Are you know that your body is more or less 60 percent water? Your body makes use of water in all its cells, tissues and organs to help control its temperature and sustain other life functions. Since your body loses water when you sweat, breathe, and digest food, it's important to rehydrate with fluids and foods that have water.
Water Strengthens Tissues, Spinal Cord, and Joints
Water does a lot more than quench your thirst and keep your body's temperature in check; it also maintains moisture in your body tissues. Hydrating your body retaining healthy levels of moisture in your eyes and lips, and also in your bones, brain and blood. Moreover, water helps protect your spinal cord, and lubes and cushions your joints.
Water Helps In Eliminating Body Waste
Decent water intake allows your body to remove waste through your sweat, urine, and feces. Both your kidneys, your liver, and your intestines involve water when eliminating waste. It can prevent you from becoming constipated too by softening your stools and assisting in moving the food down your intestinal tract.
Water Helps in Digestion
Digestion gets started with saliva, which is mostly water. Digestion depends on enzymes in saliva, which help in the breakdown of food and liquid, as well as in dissolving the nutrients. With good digestion, nutrients become more accessible to the body. Water is also a requirement for soluble fiber digestion. Water helps in dissolving this kind of fiber and making well-formed, easy-to-pass stools, you can also read more here!
Water Keeps You Hydrated
Each time you exercise vigorously, perspire, or get a fever or any medical condition that brings in vomiting or diarrhea, you lose fluids. If you're losing those fluids indeed for any one of those mentioned reasons, you need to raise your fluid intake so that you can bring back natural hydration levels in your body. Your physician can recommend more fluids as well for treating such conditions as urinary tract infection and gout. If you're pregnant or breastfeeding, you may want to see your OB-Gyn regarding your fluid intake as your body will have different water intake requirements. If you're pregnant or breastfeeding, you probably need to visit your OB-Gyn to see about your fluid intake because your water intake requirements will obviously be different.
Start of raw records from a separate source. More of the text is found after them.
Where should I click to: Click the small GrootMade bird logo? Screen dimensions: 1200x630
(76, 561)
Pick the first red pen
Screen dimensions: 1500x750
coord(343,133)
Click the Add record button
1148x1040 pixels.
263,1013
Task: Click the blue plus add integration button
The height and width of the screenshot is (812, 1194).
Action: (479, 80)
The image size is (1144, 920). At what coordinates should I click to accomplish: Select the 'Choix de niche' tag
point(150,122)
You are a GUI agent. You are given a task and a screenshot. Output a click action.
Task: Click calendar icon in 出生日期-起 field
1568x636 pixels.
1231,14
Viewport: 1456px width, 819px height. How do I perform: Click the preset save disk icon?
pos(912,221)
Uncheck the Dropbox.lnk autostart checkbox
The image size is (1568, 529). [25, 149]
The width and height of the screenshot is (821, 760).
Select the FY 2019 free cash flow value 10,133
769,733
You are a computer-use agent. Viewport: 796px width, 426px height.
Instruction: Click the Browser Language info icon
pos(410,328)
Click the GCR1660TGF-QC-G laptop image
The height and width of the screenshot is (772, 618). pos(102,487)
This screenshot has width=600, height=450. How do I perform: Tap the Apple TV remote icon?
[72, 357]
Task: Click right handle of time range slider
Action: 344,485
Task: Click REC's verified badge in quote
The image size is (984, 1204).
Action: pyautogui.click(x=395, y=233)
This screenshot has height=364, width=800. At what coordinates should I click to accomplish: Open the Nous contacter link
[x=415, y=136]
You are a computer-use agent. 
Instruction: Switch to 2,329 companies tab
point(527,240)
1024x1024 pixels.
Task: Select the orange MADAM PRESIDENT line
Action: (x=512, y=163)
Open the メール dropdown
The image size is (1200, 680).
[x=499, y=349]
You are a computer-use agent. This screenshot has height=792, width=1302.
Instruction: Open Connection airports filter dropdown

How Much Water Should You Drink?
There's no concrete rule for this, and many people meet their everyday fluid needs by just drinking water every time they're thirsty. In reality, people who are in great shape will have no problems with this practice. On the other hand, a person's hydration level may have to be supervised by a medical professional if they have certain illnesses, like some disorders of the kidneys or adrenal glands. Visit this website now!
If you're not aware of your hydration level, take a urine exam. Clear means you're probably fine. If not, you're likely dehydrated. Of course, it's best to bring those test results to your physician and get expert advice.